Work instructions →
- a) According to the post about the 7600 ACL problem, how many lines were added to the ACL?
- b) Continue the post about the 7600 ACL problem from the point where it stops.

Supplied passage →
%%
We had an interesting issue arise on Friday and I'm still wrestling with
it. The short story is that we have a 7600 with a lot of ACLs on it, some
of which are very long and most ACEs are port specific. This uses up a lot
of ACL TCAM LOUs, or logical objects. I didn't discover that until later,
though.

An ACL was updated on this 7600. Four lines were added. That ACL is applied
to a single interface. It appears that after those lines were added,
traffic that is NOT traversing that interface was affected. The symptoms
were intermittent connectivity in some cases. When we removed the ACL, the
traffic in question apparently began functioning. When we added the ACL
back to the interface, the traffic began to break again. Remember, this ACL
is NOT in the transit path for the traffic in question.

My first thought was TCAM. I checked "show platform hardware capacity acl"
%%
Exercise data →
%%
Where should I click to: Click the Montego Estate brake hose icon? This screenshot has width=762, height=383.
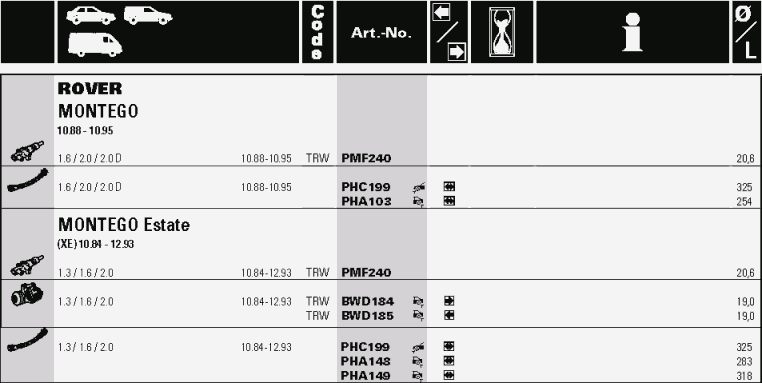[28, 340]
%%
%%
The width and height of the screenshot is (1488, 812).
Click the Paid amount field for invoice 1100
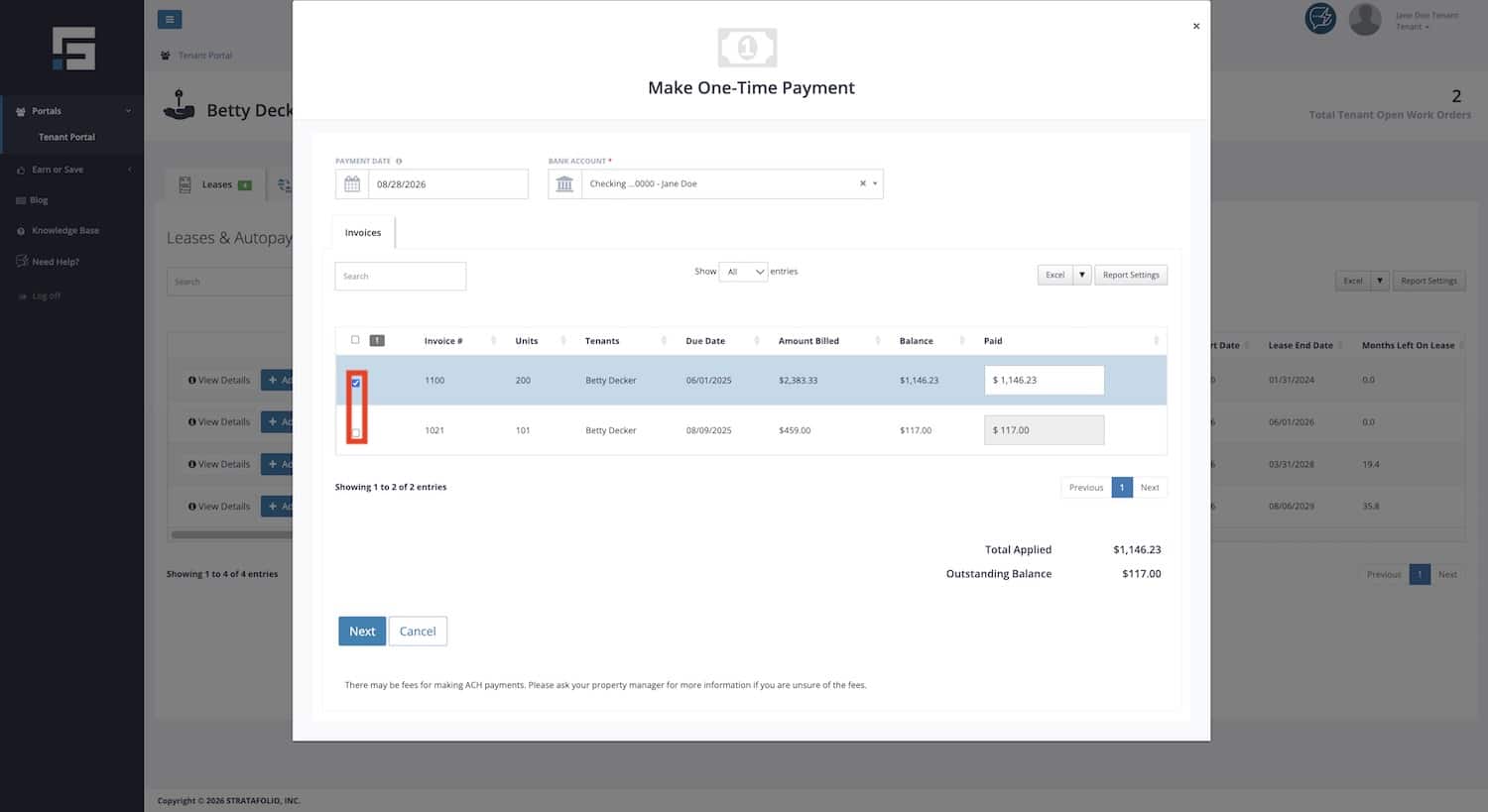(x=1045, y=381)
%%
Responses to the tasks →
- a) Four lines were added.

- b)
and saw that LOUdst was at 100% with the ACL applied, but it was at 81%
with the ACL removed.

I've heard that if TCAM is overloaded, some ACLs will be processed by the
CPU, which clearly could cause problems. However, I did not see any rise in
CPU usage during this period.

Also, if we just remove the four new lines that were added, the LOUdst
value is still at 100%. I remain unconvinced that this was actually the
root cause for the issue.

Do any of you have any experience with this? What would be the expected
outcome of running out of LOU space in the ACL TCAM?